The request => Write out the data below from the line containing "Given: Mute the Mic" up to and including the line containing "point(661,19)", reproducing those lines exactly and nothing else.

Entries supplied =>
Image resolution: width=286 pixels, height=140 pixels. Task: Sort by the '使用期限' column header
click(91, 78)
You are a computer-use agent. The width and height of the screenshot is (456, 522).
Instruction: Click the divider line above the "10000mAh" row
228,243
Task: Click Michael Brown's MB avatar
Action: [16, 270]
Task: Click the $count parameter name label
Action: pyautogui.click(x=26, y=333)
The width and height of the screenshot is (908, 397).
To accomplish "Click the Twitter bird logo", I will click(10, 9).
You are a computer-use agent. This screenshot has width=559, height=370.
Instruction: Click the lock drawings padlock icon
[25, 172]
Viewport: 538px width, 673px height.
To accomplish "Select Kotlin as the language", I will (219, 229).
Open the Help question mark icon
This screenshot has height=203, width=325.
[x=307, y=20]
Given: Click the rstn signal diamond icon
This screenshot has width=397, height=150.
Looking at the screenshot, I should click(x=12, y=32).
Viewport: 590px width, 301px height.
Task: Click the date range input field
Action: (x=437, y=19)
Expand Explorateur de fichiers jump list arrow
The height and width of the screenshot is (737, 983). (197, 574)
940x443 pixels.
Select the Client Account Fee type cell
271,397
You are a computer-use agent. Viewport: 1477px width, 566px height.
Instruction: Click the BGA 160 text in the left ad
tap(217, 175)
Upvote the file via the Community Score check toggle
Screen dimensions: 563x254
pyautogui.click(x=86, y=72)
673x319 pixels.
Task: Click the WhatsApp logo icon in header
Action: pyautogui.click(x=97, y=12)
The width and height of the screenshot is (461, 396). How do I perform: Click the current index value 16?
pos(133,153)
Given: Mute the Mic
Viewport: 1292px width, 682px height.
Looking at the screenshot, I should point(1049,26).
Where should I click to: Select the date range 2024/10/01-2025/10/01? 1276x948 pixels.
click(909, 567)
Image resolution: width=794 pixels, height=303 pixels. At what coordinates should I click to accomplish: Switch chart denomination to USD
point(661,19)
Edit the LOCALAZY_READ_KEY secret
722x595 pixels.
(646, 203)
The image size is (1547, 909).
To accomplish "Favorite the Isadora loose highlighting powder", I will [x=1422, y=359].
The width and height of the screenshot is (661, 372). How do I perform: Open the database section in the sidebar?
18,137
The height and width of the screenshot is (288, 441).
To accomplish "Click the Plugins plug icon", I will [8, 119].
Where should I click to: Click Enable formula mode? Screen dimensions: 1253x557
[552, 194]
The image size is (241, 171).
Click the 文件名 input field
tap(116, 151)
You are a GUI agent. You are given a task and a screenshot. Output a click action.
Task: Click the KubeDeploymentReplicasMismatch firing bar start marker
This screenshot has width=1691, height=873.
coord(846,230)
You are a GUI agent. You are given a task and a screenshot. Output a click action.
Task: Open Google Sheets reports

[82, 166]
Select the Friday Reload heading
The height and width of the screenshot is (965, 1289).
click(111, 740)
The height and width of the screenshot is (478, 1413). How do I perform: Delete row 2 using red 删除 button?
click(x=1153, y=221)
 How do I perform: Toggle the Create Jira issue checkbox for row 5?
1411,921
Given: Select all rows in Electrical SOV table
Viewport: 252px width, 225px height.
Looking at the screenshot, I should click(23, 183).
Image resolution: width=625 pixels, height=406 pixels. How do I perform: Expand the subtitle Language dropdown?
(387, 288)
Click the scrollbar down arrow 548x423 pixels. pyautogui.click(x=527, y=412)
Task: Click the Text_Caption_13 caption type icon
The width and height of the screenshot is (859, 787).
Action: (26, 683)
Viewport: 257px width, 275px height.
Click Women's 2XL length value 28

Solved problem =>
Given: Mute the Mic
Viewport: 1292px width, 682px height.
Looking at the screenshot, I should point(1049,26).
Where should I click to: Select the date range 2024/10/01-2025/10/01? 1276x948 pixels.
click(909, 567)
Image resolution: width=794 pixels, height=303 pixels. At what coordinates should I click to accomplish: Switch chart denomination to USD
point(661,19)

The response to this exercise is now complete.